Saved data entries:
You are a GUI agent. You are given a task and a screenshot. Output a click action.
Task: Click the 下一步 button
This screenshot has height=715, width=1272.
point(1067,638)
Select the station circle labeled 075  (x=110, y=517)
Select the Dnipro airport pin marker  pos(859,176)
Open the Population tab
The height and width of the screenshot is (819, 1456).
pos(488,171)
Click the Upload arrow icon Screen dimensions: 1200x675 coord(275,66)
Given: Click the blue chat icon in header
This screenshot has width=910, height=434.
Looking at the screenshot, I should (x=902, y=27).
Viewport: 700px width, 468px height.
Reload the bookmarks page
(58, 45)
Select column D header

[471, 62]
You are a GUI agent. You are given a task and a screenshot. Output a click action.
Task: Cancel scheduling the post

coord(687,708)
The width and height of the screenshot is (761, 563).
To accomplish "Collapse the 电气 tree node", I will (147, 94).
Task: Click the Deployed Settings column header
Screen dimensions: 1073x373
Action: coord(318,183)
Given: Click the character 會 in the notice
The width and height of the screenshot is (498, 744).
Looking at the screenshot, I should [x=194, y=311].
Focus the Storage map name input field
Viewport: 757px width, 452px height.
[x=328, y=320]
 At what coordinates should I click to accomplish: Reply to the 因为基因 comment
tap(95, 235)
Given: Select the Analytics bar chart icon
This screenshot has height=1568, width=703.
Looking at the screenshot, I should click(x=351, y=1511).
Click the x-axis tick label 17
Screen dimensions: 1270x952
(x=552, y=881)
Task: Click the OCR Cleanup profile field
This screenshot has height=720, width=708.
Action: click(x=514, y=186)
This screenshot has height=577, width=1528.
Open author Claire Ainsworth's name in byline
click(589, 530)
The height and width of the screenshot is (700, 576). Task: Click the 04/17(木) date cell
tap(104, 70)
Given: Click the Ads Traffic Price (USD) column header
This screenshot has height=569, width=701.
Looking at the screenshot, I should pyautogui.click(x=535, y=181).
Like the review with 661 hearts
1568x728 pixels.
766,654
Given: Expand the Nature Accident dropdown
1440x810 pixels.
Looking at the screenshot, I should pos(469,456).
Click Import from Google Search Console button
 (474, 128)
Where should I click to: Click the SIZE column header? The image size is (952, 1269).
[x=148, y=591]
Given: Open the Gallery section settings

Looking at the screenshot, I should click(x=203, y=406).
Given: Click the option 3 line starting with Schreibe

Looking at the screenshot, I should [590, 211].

■ Directions
Could you restate, word for word, the lines above from the one with "This screenshot has width=910, height=434." to the one with "Given: Expand the Nature Accident dropdown", both included?

■ Your response
This screenshot has width=910, height=434.
Looking at the screenshot, I should (x=902, y=27).
Viewport: 700px width, 468px height.
Reload the bookmarks page
(58, 45)
Select column D header

[471, 62]
You are a GUI agent. You are given a task and a screenshot. Output a click action.
Task: Cancel scheduling the post

coord(687,708)
The width and height of the screenshot is (761, 563).
To accomplish "Collapse the 电气 tree node", I will (147, 94).
Task: Click the Deployed Settings column header
Screen dimensions: 1073x373
Action: coord(318,183)
Given: Click the character 會 in the notice
The width and height of the screenshot is (498, 744).
Looking at the screenshot, I should [x=194, y=311].
Focus the Storage map name input field
Viewport: 757px width, 452px height.
[x=328, y=320]
 At what coordinates should I click to accomplish: Reply to the 因为基因 comment
tap(95, 235)
Given: Select the Analytics bar chart icon
This screenshot has height=1568, width=703.
Looking at the screenshot, I should click(x=351, y=1511).
Click the x-axis tick label 17
Screen dimensions: 1270x952
(x=552, y=881)
Task: Click the OCR Cleanup profile field
This screenshot has height=720, width=708.
Action: click(x=514, y=186)
This screenshot has height=577, width=1528.
Open author Claire Ainsworth's name in byline
click(589, 530)
The height and width of the screenshot is (700, 576). Task: Click the 04/17(木) date cell
tap(104, 70)
Given: Click the Ads Traffic Price (USD) column header
This screenshot has height=569, width=701.
Looking at the screenshot, I should pyautogui.click(x=535, y=181).
Like the review with 661 hearts
1568x728 pixels.
766,654
Given: Expand the Nature Accident dropdown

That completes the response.